### WORK REQUIRED
Write out the data again in full, keeping every character the same.

### DATA SUPPLIED
---
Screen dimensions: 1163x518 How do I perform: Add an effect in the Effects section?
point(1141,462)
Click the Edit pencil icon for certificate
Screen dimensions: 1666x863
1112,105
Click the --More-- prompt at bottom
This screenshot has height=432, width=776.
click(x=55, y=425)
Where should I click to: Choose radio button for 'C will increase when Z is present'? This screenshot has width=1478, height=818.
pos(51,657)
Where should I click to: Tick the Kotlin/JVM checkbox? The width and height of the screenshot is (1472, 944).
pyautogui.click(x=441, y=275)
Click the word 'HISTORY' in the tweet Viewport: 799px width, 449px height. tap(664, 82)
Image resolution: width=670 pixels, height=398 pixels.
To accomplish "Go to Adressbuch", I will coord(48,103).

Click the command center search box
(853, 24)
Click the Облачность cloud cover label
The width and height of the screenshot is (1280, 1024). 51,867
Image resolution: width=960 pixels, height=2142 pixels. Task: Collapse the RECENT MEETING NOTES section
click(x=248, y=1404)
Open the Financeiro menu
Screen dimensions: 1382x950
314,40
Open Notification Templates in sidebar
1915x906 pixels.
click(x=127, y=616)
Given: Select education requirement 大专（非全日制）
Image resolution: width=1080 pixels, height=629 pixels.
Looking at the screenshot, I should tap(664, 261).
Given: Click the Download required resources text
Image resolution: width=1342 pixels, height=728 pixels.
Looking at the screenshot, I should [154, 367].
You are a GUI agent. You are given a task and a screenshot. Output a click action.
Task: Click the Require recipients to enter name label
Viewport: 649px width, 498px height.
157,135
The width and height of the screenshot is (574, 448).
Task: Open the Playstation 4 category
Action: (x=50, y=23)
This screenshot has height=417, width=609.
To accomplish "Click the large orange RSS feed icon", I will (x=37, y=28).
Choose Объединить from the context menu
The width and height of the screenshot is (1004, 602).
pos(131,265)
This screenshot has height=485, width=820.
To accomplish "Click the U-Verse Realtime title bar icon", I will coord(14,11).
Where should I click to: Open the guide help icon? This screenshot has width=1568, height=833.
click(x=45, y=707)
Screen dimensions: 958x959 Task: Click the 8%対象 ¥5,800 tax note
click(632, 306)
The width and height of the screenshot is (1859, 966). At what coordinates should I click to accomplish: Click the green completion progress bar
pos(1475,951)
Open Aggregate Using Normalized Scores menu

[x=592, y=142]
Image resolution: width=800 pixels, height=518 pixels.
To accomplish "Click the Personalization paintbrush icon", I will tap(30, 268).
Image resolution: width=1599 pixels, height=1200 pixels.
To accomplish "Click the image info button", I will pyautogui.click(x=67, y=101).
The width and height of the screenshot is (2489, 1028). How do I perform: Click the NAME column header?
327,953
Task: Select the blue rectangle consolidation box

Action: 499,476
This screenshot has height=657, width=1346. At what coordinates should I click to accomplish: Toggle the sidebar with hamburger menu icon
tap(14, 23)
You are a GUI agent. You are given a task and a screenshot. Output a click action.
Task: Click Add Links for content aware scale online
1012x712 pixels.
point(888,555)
---
### RESPONSE AREA
Screen dimensions: 1163x518 How do I perform: Add an effect in the Effects section?
point(1141,462)
Click the Edit pencil icon for certificate
Screen dimensions: 1666x863
1112,105
Click the --More-- prompt at bottom
This screenshot has height=432, width=776.
click(x=55, y=425)
Where should I click to: Choose radio button for 'C will increase when Z is present'? This screenshot has width=1478, height=818.
pos(51,657)
Where should I click to: Tick the Kotlin/JVM checkbox? The width and height of the screenshot is (1472, 944).
pyautogui.click(x=441, y=275)
Click the word 'HISTORY' in the tweet Viewport: 799px width, 449px height. tap(664, 82)
Image resolution: width=670 pixels, height=398 pixels.
To accomplish "Go to Adressbuch", I will coord(48,103).

Click the command center search box
(853, 24)
Click the Облачность cloud cover label
The width and height of the screenshot is (1280, 1024). 51,867
Image resolution: width=960 pixels, height=2142 pixels. Task: Collapse the RECENT MEETING NOTES section
click(x=248, y=1404)
Open the Financeiro menu
Screen dimensions: 1382x950
314,40
Open Notification Templates in sidebar
1915x906 pixels.
click(x=127, y=616)
Given: Select education requirement 大专（非全日制）
Image resolution: width=1080 pixels, height=629 pixels.
Looking at the screenshot, I should tap(664, 261).
Given: Click the Download required resources text
Image resolution: width=1342 pixels, height=728 pixels.
Looking at the screenshot, I should [154, 367].
You are a GUI agent. You are given a task and a screenshot. Output a click action.
Task: Click the Require recipients to enter name label
Viewport: 649px width, 498px height.
157,135
The width and height of the screenshot is (574, 448).
Task: Open the Playstation 4 category
Action: (x=50, y=23)
This screenshot has height=417, width=609.
To accomplish "Click the large orange RSS feed icon", I will (x=37, y=28).
Choose Объединить from the context menu
The width and height of the screenshot is (1004, 602).
pos(131,265)
This screenshot has height=485, width=820.
To accomplish "Click the U-Verse Realtime title bar icon", I will coord(14,11).
Where should I click to: Open the guide help icon? This screenshot has width=1568, height=833.
click(x=45, y=707)
Screen dimensions: 958x959 Task: Click the 8%対象 ¥5,800 tax note
click(632, 306)
The width and height of the screenshot is (1859, 966). At what coordinates should I click to accomplish: Click the green completion progress bar
pos(1475,951)
Open Aggregate Using Normalized Scores menu

[x=592, y=142]
Image resolution: width=800 pixels, height=518 pixels.
To accomplish "Click the Personalization paintbrush icon", I will tap(30, 268).
Image resolution: width=1599 pixels, height=1200 pixels.
To accomplish "Click the image info button", I will pyautogui.click(x=67, y=101).
The width and height of the screenshot is (2489, 1028). How do I perform: Click the NAME column header?
327,953
Task: Select the blue rectangle consolidation box

Action: 499,476
This screenshot has height=657, width=1346. At what coordinates should I click to accomplish: Toggle the sidebar with hamburger menu icon
tap(14, 23)
You are a GUI agent. You are given a task and a screenshot. Output a click action.
Task: Click Add Links for content aware scale online
1012x712 pixels.
point(888,555)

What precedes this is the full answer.